>> begin Passage shown

The positioning flight from Nikiski to Soldotna was uneventful. The NTSB's accident report suggested that this provided evidence that there were no mechanical problems with the airplane. Witnesses at the Soldotna Airport observed nothing out of the ordinary as the passengers and their baggage were loaded. They saw the airplane taxi from the ramp, but there were no witnesses to the accident. The DHC-3 taxied to runway 25 for departure. Runway 25 is 5,000 feet long by 130 feet wide and paved with asphalt. It has a 0.4% upslope, and there are 50-feet trees 2,265 feet from the departure end. The airplane struck the ground about 2,320 feet from the departure end of the runway, and about 154 feet to the right of the centerline. The nose and the right wing were down at impact. There was an extensive post crash fire.
The airplane didn't have a cockpit voice recorder, flight data recorder or image recorder. Investigators had precious little to go on, until they discovered an iPhone 5 belonging to the passenger who was seated at the fourth window on the left side of the airplane. When they retrieved its contents, they discovered that the passenger had recorded video of the taxi, takeoff roll, liftoff and climb. Because the iPhone was handheld during the video recording, the images were affected by the shakiness of the passenger as well as the vibrations and jostling of the airplane. To steady the images, the NTSB's Office of Research and Engineering applied aircraft window measurements and data from runway site surveys conducted by the FBI to create alignment points on each video frame showing the image of the window. This allowed them to precisely position the window as shown in each video frame, eliminating the random shakiness and creating measurable movement of the ground and objects seen through the airplane's window.

>> end Passage shown
>> begin Provided information

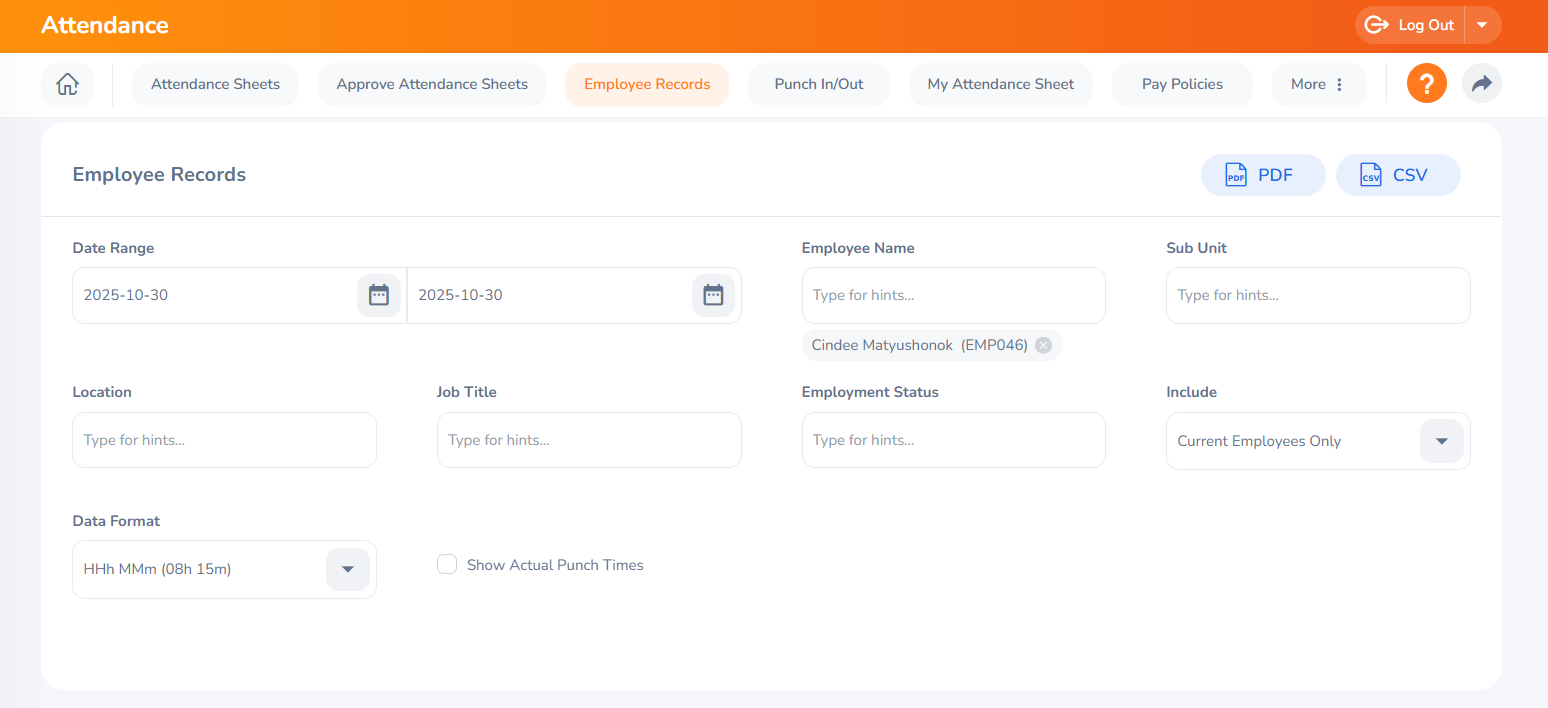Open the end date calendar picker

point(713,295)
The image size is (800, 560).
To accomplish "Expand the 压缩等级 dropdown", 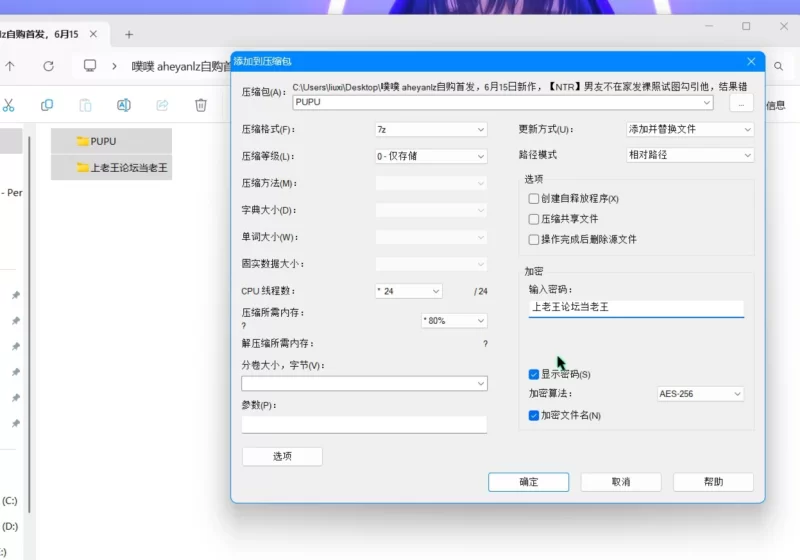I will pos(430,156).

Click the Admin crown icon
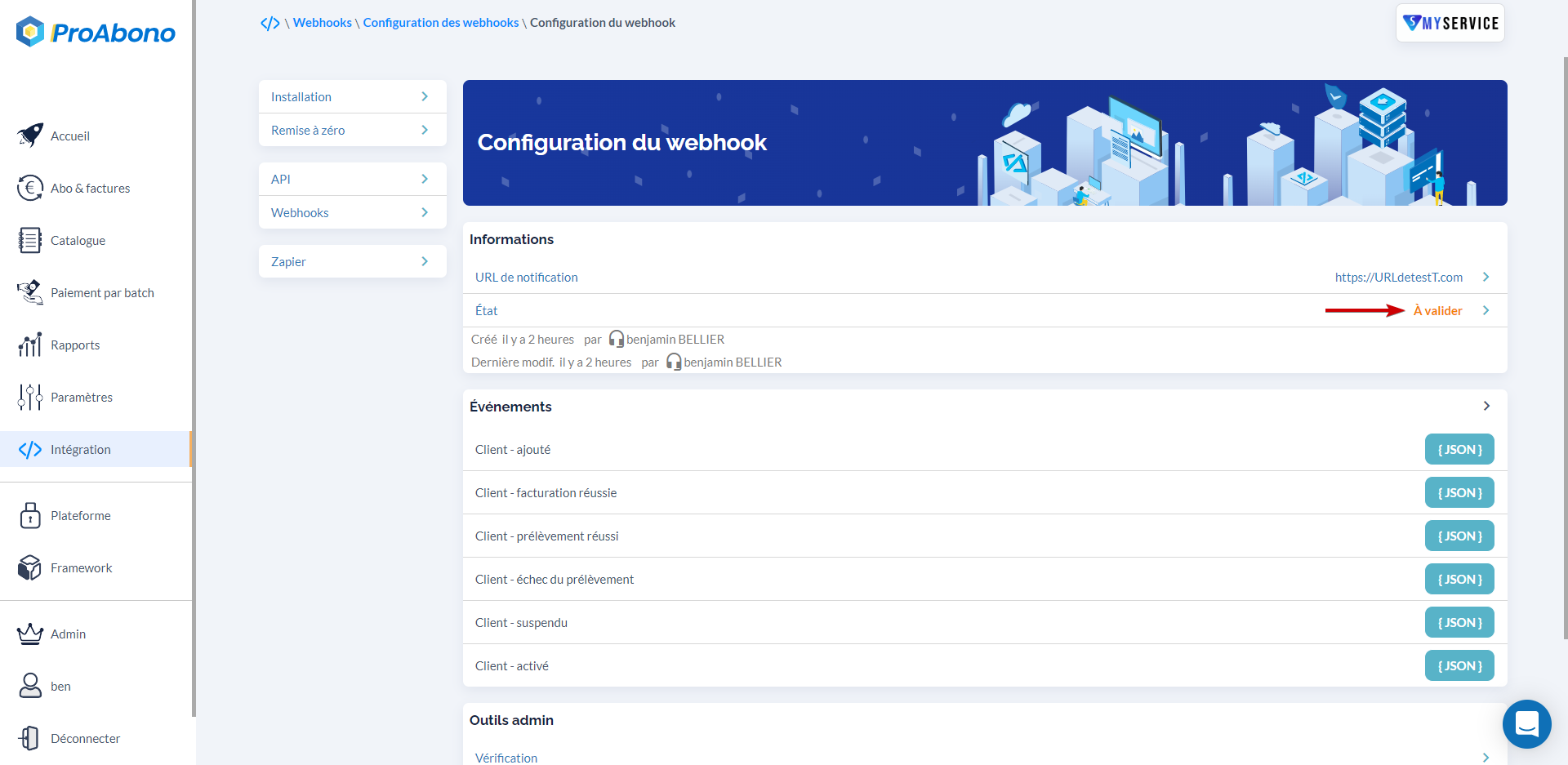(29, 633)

>> end Provided information

▸ Exercise instructions:
a – Reproduce word for word the part of the Soldotna crash passage that opens with the words containing "The positioning flight" and closes with "post crash fire.".
b – Extend the Soldotna crash passage, picking up right after its final sentence.

▸ Outputs by task:
a –
The positioning flight from Nikiski to Soldotna was uneventful. The NTSB's accident report suggested that this provided evidence that there were no mechanical problems with the airplane. Witnesses at the Soldotna Airport observed nothing out of the ordinary as the passengers and their baggage were loaded. They saw the airplane taxi from the ramp, but there were no witnesses to the accident. The DHC-3 taxied to runway 25 for departure. Runway 25 is 5,000 feet long by 130 feet wide and paved with asphalt. It has a 0.4% upslope, and there are 50-feet trees 2,265 feet from the departure end. The airplane struck the ground about 2,320 feet from the departure end of the runway, and about 154 feet to the right of the centerline. The nose and the right wing were down at impact. There was an extensive post crash fire.

b –
The useful part of the video ran just over 22 seconds. For the first 12 seconds, the airplane accelerated smoothly and the pitch angle decreased slightly as the tail lifted off. After remaining steady for about four seconds, the pitch angle began to increase. The pitch angle increased at a constant rate of just under three degrees per second, reaching a maximum of 30 degrees. The airplane's ground speed at liftoff was estimated as 68 mph. Within about 8 1/2 seconds, the airspeed decreased to about 44 mph. By about 11 seconds after takeoff, the airplane's speed and angle of attack were well within the range for an aerodynamic stall. The ground references disappeared from the video as the airplane entered a sharp roll to the right.
While the NTSB's investigators developed a reasonable set of facts and a logical scenario for this accident, the report did not address two items which make me wonder whether the pilot suspected he might have to deal with an aft CG. First, the video shows that the airplane's flaps were set in the landing position, fully extended, throughout the takeoff roll and climb. The NTSB didn't discuss possible reasons for the flaps not being at the proper takeoff setting. Was this pilot error, or could the pilot have mistakenly believed flap extension would somehow help overcome an aft CG? Second, the NTSB didn't explore possible reasons for the elevator trim being found about one and a half units forward of the recommended takeoff position. Was this a pre-takeoff setting error, or a conscious effort to compensate for a possible tail heavy condition? Consider that the pilot was no novice in Alaska flying, and had enough aviation experience to avoid taking aircraft weight and balance lightly. Of course, there's no way for the NTSB investigators to know whether the pilot really was aware of the dangerous loading condition. But, now that you and I have the benefit of this investigation, we can be sure we're always aware of why we need to remain within the weight and balance envelopes for every flight.
Peter Katz is editor and publisher of NTSB Reporter, an independent monthly update on aircraft accident investigations and other news concerning the National Transportation Safety Board. To subscribe, visit www.ntsbreporter.us or write to: NTSB Reporter, Subscription Dept., P.O. Box 831, White Plains, NY 10602-0831.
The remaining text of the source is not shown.